Process ultrasonic spectroscopy
The chemical industry plays a crucial role in the European economy. Although specialty chemicals account for only 26 % of production, they are indispensable in numerous sectors, including the construction, cosmetics, automotive and food industries. Titanium dioxide (TiO2) in particular is an essential material whose properties are highly dependent on particle size. This is where the Ultrasound spectroscopy as an innovative method for process monitoring.
Titanium Dioxide and its Applications
Titanium dioxide is a widely used material, both as a main ingredient and as an additive in products such as paints, sun creams, toothpastes and food. In addition, around 1.5 million tons are produced worldwide every year, of which around 60 % are used in paints and coatings. This is precisely where ultrasound spectroscopy can come in.
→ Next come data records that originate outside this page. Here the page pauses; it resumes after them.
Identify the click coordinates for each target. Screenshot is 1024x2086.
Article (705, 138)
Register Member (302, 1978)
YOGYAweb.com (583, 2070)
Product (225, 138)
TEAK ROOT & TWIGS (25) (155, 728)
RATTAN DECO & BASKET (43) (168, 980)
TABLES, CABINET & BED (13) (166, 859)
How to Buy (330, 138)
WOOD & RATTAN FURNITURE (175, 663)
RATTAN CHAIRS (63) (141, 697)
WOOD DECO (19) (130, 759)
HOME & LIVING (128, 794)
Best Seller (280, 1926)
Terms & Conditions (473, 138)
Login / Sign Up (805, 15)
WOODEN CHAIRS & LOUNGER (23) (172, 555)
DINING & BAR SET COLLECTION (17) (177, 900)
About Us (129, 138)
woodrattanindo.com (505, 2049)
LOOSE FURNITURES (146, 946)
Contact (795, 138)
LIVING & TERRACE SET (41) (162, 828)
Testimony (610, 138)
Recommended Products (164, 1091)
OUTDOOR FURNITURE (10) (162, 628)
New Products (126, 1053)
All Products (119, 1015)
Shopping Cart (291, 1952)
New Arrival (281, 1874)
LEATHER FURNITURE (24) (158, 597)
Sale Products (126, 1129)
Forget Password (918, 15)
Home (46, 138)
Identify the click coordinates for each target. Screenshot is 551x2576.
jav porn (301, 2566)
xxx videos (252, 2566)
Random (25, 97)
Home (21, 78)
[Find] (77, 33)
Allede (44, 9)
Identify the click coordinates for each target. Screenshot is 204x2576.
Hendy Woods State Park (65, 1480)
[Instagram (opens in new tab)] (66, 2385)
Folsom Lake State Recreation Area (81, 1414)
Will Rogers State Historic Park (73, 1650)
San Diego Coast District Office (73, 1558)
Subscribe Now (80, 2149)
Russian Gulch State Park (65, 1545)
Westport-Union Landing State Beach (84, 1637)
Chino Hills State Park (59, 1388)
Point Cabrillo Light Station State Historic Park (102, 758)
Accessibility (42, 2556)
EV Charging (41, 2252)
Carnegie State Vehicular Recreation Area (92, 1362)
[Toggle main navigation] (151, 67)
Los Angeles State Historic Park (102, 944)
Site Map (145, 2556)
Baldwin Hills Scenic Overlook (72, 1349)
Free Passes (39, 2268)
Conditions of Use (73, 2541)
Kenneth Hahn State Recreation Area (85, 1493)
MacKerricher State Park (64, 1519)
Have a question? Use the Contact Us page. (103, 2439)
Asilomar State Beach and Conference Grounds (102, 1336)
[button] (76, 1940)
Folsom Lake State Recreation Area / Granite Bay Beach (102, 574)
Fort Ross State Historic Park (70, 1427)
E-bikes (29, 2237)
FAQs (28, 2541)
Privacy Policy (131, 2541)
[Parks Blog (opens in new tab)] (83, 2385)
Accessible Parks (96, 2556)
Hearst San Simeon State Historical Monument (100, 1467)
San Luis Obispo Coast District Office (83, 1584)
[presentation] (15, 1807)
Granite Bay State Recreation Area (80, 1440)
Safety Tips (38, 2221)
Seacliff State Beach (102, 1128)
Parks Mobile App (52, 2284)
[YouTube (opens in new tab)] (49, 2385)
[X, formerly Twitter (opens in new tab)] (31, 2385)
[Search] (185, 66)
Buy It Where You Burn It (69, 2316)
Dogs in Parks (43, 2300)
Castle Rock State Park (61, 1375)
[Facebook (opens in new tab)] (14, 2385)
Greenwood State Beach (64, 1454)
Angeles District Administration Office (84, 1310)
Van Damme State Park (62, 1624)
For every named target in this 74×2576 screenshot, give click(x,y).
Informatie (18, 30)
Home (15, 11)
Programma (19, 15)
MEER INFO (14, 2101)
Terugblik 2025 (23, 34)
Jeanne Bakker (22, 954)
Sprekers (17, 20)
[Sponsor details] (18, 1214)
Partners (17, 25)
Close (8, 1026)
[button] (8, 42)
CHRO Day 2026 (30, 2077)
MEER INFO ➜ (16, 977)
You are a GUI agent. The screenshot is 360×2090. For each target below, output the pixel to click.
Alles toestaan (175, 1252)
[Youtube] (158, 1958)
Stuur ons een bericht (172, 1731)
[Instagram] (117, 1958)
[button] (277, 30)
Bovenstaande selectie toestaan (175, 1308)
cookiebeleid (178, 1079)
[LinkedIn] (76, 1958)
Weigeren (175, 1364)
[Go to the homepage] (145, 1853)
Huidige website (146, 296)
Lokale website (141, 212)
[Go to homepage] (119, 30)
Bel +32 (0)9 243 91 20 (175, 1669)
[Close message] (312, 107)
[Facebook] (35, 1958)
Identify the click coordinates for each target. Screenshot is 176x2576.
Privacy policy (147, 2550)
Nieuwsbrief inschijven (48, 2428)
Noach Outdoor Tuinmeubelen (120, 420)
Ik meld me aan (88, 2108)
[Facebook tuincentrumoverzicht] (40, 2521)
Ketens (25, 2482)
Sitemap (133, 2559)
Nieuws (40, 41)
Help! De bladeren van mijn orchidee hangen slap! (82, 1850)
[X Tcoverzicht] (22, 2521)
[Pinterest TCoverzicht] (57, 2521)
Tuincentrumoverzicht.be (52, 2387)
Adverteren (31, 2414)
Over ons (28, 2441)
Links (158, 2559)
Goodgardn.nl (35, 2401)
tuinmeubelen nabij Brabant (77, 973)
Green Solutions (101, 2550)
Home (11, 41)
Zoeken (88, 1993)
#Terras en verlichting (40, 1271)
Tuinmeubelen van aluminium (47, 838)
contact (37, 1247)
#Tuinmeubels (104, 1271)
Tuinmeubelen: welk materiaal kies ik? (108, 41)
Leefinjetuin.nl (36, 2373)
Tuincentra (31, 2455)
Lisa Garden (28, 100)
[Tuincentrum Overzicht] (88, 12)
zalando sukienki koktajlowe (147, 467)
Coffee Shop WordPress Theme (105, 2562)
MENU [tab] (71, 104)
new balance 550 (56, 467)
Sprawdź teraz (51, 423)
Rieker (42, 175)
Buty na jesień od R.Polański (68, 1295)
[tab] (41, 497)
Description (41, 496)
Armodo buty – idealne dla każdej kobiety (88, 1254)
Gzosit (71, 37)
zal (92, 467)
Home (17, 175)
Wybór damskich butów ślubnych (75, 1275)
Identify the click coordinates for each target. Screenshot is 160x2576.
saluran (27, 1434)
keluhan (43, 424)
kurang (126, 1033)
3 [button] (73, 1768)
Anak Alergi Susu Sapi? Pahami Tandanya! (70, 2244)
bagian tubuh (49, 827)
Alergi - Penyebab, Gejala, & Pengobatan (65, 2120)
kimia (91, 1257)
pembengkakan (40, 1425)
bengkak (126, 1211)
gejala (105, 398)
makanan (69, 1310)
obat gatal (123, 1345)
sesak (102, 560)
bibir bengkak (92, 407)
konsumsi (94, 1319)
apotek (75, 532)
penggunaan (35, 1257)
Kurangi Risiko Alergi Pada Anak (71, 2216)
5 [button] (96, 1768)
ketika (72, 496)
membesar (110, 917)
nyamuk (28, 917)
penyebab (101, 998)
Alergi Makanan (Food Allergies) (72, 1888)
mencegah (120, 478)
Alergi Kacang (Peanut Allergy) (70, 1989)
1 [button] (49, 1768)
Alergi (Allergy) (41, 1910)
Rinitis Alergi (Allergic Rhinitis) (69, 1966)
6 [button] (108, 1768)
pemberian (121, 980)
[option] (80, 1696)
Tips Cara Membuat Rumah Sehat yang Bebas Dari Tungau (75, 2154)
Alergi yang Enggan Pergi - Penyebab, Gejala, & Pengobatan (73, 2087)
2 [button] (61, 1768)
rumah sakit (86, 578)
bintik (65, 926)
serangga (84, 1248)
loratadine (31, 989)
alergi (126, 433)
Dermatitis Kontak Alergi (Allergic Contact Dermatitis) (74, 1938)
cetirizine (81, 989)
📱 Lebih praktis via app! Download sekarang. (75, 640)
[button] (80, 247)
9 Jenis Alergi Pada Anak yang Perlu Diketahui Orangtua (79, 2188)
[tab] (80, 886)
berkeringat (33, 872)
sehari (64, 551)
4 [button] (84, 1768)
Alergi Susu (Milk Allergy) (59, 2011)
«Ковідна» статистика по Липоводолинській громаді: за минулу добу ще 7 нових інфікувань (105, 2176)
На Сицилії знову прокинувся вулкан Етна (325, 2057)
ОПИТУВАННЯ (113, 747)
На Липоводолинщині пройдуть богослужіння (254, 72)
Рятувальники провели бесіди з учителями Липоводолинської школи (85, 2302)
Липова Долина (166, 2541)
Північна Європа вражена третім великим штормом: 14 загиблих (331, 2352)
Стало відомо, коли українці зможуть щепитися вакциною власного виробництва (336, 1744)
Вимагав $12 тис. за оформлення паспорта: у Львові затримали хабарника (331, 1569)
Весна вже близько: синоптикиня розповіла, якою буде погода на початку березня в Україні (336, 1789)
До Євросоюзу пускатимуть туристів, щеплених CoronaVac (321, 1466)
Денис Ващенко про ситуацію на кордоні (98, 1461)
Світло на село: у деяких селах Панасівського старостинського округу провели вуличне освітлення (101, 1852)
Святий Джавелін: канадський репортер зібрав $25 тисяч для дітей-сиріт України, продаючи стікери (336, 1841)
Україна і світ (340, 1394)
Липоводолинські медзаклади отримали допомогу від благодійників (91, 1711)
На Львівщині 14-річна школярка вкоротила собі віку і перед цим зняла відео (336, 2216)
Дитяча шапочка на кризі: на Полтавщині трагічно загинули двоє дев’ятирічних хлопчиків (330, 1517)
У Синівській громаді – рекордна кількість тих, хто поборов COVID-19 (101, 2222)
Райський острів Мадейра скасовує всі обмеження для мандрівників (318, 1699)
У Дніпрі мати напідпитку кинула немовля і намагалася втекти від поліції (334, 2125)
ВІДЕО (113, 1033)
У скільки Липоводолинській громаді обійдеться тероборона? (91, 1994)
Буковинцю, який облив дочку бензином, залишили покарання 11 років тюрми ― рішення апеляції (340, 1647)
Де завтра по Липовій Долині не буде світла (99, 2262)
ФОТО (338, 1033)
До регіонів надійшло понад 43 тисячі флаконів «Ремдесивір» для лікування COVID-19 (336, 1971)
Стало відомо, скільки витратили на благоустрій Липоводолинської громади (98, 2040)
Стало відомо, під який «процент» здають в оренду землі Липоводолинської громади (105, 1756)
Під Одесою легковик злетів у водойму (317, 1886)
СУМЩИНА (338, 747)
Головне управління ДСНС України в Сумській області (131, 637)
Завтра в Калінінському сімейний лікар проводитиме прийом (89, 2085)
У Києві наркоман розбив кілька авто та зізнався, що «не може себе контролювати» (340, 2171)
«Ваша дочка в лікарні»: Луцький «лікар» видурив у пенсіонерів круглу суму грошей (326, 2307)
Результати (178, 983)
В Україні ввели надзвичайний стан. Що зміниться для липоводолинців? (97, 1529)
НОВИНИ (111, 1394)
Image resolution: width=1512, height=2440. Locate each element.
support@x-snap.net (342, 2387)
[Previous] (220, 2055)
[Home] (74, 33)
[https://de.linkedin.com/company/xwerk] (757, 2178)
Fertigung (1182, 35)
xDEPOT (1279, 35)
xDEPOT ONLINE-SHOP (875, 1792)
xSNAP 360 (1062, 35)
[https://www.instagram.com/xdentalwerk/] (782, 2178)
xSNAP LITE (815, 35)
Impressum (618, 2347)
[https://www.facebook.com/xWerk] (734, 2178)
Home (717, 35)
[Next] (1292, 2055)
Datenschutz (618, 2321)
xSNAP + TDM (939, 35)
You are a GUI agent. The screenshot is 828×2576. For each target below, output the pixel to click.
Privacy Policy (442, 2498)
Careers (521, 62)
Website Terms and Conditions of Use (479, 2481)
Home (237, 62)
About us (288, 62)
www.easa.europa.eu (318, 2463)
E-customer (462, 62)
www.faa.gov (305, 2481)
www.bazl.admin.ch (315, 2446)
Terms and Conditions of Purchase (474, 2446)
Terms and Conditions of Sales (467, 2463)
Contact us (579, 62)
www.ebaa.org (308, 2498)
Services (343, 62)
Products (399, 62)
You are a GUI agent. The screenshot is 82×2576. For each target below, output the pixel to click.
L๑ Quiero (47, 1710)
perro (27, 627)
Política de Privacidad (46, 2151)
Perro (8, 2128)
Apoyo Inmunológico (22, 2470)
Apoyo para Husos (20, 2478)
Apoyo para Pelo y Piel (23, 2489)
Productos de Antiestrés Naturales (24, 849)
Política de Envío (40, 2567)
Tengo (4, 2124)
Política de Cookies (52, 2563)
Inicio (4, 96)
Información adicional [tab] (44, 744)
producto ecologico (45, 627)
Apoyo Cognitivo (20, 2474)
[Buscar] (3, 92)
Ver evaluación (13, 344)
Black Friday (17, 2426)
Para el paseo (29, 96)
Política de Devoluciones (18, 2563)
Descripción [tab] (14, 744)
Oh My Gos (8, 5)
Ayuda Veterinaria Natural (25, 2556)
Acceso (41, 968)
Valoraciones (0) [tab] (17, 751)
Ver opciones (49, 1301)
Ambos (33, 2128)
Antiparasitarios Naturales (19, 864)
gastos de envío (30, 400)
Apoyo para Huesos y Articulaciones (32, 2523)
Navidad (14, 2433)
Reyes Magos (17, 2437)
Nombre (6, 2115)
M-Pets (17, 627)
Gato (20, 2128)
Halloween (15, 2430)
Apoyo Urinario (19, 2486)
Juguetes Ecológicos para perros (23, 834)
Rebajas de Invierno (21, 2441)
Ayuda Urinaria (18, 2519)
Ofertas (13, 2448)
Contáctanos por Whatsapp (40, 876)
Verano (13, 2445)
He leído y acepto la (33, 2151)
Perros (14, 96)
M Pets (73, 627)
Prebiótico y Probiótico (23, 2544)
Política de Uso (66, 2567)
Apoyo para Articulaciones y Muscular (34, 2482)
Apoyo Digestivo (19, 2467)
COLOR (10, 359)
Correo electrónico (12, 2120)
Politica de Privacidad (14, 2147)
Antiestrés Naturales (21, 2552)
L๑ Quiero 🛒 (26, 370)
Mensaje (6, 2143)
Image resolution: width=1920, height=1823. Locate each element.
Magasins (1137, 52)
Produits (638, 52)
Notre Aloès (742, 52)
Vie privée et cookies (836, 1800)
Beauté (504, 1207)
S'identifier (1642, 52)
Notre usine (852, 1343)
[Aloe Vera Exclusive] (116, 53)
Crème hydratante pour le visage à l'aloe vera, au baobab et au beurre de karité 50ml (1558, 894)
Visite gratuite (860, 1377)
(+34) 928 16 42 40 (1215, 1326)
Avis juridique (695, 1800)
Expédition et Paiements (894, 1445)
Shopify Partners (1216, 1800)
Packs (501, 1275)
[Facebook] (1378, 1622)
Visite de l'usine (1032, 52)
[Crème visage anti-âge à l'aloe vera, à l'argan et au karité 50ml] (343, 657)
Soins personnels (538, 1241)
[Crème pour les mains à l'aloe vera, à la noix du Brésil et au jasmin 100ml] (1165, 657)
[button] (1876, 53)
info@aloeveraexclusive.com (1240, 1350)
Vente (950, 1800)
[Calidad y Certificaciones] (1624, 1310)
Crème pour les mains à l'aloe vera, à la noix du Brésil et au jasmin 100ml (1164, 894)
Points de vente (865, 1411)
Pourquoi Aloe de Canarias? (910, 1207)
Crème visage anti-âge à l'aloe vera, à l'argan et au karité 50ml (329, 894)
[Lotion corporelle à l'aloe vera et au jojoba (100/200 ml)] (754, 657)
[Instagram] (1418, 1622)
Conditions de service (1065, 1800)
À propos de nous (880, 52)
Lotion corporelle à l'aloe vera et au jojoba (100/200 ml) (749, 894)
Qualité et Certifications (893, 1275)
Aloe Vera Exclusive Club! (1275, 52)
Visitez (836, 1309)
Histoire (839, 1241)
The Particle size of TiO2 is a decisive factor for the properties of the end product. While sun creams require particle sizes of around 300 nm, transparent UV blockers require significantly smaller particles. The smaller the particles, the higher the production costs - these can be up to ten times higher.
TiO2 as a white pigment:
In order for TiO2 to be used as a white pigment, the particles must reflect visible light in the range from 440 nm to 700 nm. The optimum particle size for this reflection is around 300 nm. However, differences in particle size influence the color quality. If the majority of the particles are smaller than 300 nm, a blue tint is produced, which is desirable for detergents but reduces the opacity of wall paints. Larger particles, on the other hand, lead to a brown hue and a loss of gloss.
Challenges in process monitoring
The production of TiO2 requires precise process monitoring in order to achieve the optimum particle size of 300 nm. Since optical measurement techniques are unusable due to the low light transmission of TiO2 samples, samples have so far been taken, diluted and analyzed with UV spectrometers. However, this method is time-consuming, error-prone and highly dependent on the pH value of the samples, which means that ultrasound spectroscopy has to be used.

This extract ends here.